I can't believe that a year ago we were watching my grandpa die. But yeah, that's what time of year it is. Has it really been a year? It's so foreign to remember the moments in the house with my aunts and my grandparents as my grandpa slipped away. I was writing at the coffeeshop in Hammond, writing all the time when I wasn't with my family. I got into a chai habit in the afternoons. I was writing on my blog, writing lots of emails to Wendy, writing poetry, writing an academic paper to deliver in NYC. And I think my belly was all creamy then too, b/c it gets that way with the change of seasons, and somehow there were these moments of transcendence that felt so pure like I was floating above everything that was happening, a richness of being so present to these huge occasions -- life, death, destruction, creation -- and I'd cry sometimes over the beauty, the too-muchness of it all. How did we spin round to another year from there?
I guess it was the yoga studio that got me through from there. Healed me, protected me, gave me something really big to do, gave me a community of others to move with. Thing is, it picked up the pace in such a way that where the weeks in Ponchatoula were so slow, these months have ripped by like lightning. It's the excitement of a birth in my life -- my baby studio -- feeding and tending it as I move another way from the life I had chosen. Not much time to slow down.
Now I'm balancing that work with a job at Loyola. And I love that too. The students look different there, if I just stand in the quad and observe them, and I can't figure out how that happens. It's the same sort of different that was there when I was there, that I was part of. There's an artistry to the kids that's bohemian and uplifting and intellectual. It reminds me of me and my friends from that period. It's a quality that's not at Tulane or really at any other school I've attended -- not in such great quantity, at least. But it's here -- like these are the kids who might create magic, who might believe in magic and make great big magical stories of their lives. Why do they come here, though? What draws them? Is it the type of kid who is drawn to NOLA? And if so, why Loyola, why not Tulane?
It seems that every time the season slips its first hitch toward fall, I get nostalgic. The smallest details pop up -- like remembering the crazy shit I wore my freshman year at Loyola (the red, white and gold knee socks, the poet shirts) or balancing on the yellow line of a curb when I walked a certain route to my classes. I remember the faces of people that year whom I may never have met, though their faces formed an impression of the first days I spent at that campus, my first time away from home. Or fall the next year, sitting on a rock in Memphis, inhaling into Mike's shirt. Or in high school -- pep rally days with paper signs taped up on people's lockers, fight slogans against mascots like "the Tors."
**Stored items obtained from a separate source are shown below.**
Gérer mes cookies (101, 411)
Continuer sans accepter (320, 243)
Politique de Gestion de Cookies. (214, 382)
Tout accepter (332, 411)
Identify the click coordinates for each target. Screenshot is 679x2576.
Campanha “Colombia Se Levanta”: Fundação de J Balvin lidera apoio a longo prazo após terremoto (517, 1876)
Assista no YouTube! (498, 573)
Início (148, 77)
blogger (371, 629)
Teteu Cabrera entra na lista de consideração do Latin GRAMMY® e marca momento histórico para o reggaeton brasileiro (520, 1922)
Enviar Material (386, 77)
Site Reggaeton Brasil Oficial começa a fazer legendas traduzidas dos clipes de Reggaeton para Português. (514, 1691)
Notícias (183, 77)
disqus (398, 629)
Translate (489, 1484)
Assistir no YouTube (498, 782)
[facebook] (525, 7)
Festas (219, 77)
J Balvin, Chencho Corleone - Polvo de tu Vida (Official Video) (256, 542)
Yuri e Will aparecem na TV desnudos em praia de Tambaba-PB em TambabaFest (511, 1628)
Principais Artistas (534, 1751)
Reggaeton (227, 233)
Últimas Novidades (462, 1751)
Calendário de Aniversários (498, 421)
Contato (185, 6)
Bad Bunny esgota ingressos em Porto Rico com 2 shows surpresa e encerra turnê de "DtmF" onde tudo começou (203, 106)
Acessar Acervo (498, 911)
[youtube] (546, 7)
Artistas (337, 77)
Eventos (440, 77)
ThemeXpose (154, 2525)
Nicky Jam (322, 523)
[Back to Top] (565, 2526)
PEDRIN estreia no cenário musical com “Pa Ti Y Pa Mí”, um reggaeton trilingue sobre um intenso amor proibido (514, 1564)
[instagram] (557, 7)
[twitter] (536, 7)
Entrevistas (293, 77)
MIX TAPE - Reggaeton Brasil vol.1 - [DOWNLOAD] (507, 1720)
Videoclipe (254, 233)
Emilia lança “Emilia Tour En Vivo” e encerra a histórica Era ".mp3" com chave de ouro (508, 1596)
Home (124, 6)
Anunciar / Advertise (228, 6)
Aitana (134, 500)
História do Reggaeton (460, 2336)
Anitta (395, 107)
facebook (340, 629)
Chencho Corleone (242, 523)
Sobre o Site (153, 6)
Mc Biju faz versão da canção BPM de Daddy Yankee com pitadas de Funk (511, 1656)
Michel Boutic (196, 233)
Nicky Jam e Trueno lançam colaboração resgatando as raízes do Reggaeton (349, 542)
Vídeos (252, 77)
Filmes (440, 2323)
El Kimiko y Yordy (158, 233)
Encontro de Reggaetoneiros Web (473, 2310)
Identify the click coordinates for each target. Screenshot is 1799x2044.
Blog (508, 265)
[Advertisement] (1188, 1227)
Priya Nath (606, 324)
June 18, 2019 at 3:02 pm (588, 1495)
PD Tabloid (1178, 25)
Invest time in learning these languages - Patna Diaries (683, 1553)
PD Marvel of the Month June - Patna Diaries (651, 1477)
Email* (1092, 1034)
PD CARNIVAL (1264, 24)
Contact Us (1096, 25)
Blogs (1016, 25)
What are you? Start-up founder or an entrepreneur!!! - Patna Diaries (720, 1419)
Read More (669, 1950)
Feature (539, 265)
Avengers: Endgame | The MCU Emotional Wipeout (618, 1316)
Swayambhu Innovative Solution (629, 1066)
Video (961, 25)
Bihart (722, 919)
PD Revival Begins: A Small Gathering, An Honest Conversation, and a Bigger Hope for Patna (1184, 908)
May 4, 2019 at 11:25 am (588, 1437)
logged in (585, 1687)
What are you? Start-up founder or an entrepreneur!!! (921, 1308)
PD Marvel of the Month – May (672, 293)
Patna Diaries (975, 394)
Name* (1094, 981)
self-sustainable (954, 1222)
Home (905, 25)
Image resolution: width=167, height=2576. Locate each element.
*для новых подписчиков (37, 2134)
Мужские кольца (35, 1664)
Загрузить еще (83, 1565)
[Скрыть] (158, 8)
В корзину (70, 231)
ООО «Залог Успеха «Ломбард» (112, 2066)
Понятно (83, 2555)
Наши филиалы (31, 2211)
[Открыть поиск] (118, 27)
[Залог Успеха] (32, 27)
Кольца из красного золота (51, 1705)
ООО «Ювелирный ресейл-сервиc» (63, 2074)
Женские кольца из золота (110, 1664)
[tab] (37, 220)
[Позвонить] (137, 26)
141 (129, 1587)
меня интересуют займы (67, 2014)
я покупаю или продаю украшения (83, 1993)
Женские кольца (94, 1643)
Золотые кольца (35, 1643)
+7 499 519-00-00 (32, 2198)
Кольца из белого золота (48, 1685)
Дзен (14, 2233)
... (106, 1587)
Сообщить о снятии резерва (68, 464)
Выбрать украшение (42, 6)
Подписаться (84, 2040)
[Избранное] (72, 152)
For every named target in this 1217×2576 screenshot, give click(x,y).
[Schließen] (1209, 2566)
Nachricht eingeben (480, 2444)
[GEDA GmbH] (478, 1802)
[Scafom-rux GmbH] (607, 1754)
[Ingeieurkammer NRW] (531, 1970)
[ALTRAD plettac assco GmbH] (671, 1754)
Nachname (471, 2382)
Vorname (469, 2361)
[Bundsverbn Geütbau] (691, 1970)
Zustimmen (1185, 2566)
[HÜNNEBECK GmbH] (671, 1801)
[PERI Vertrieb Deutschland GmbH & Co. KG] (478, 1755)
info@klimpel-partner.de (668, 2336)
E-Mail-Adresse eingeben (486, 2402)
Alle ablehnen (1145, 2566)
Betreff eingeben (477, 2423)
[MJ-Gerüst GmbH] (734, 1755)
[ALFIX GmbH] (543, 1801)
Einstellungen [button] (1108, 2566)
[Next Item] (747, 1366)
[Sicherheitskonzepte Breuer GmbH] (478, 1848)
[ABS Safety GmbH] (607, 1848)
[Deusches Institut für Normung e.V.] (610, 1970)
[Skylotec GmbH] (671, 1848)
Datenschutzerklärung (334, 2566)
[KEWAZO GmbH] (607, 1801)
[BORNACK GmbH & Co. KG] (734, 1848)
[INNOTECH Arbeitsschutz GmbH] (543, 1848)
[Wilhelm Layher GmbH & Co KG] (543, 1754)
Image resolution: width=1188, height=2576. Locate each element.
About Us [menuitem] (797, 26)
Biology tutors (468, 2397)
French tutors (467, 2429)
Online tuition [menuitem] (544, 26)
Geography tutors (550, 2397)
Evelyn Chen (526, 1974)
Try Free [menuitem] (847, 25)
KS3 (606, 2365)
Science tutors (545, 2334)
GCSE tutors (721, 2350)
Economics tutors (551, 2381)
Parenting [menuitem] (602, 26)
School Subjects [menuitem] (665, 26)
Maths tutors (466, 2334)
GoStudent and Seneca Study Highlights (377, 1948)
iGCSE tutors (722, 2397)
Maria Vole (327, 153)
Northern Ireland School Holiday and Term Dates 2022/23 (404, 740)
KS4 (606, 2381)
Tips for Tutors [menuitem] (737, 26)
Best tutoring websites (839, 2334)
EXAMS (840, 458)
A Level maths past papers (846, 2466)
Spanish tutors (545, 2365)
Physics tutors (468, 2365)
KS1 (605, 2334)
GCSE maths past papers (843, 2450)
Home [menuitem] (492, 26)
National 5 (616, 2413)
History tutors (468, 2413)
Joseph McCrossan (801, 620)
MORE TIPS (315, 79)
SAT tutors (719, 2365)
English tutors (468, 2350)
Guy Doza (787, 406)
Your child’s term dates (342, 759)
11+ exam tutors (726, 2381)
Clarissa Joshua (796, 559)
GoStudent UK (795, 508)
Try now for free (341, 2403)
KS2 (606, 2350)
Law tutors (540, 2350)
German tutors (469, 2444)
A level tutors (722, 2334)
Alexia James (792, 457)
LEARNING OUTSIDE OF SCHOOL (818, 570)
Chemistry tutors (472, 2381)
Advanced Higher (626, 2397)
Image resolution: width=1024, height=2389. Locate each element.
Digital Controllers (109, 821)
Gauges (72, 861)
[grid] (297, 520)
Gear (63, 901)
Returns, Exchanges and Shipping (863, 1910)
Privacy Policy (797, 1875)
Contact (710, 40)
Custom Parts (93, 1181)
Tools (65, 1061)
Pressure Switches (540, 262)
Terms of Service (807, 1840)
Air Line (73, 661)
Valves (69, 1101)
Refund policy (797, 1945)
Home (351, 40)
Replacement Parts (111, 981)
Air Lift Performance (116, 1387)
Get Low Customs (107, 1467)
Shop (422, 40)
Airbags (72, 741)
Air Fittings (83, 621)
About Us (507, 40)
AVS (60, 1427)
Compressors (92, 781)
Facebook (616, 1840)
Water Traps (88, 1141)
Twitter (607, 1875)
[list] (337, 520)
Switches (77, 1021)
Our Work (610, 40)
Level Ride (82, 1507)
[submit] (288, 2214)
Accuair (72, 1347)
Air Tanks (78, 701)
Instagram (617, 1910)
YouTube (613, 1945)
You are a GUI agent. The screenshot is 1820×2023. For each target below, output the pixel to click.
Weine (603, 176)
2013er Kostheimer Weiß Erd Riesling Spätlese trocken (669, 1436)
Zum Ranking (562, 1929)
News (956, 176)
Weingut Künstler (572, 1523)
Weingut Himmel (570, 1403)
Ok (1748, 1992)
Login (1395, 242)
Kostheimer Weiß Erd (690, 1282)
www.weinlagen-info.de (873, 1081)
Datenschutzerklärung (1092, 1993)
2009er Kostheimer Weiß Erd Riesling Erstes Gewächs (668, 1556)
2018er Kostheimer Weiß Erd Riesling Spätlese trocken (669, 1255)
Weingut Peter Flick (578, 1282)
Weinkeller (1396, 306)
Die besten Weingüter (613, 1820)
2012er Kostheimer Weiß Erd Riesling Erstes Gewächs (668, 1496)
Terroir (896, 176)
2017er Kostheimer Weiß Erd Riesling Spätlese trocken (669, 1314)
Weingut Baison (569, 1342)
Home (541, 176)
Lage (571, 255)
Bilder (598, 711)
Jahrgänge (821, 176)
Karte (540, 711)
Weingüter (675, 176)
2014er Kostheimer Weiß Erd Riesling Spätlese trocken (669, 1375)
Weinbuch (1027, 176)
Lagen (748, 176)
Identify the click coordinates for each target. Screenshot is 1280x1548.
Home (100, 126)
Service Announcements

But it's also today, the start of some new horizon, and I do miss my grandparents. In 2004, I went with Jesse in the fall to help pick collard greens in my grandpa's field, and the plants were full of aphids. Just picking the green got the aphids under my nails. So gross. But I was standing there, just loving being there, in my grandpa's fields that he had worked, and the slow fall of evening was gorgeous and crisp. Just like it ought to be.